— PROVIDED INFORMATION —

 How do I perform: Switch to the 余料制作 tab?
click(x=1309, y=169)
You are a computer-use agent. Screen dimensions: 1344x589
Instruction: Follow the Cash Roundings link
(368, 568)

— WRITTEN PROBLEM —
Please give the lines of the items above as a JSON list of strings, one string per line, with blank lines omitted.

— RESULT —
[
  " How do I perform: Switch to the 余料制作 tab?",
  "click(x=1309, y=169)",
  "You are a computer-use agent. Screen dimensions: 1344x589",
  "Instruction: Follow the Cash Roundings link",
  "(368, 568)"
]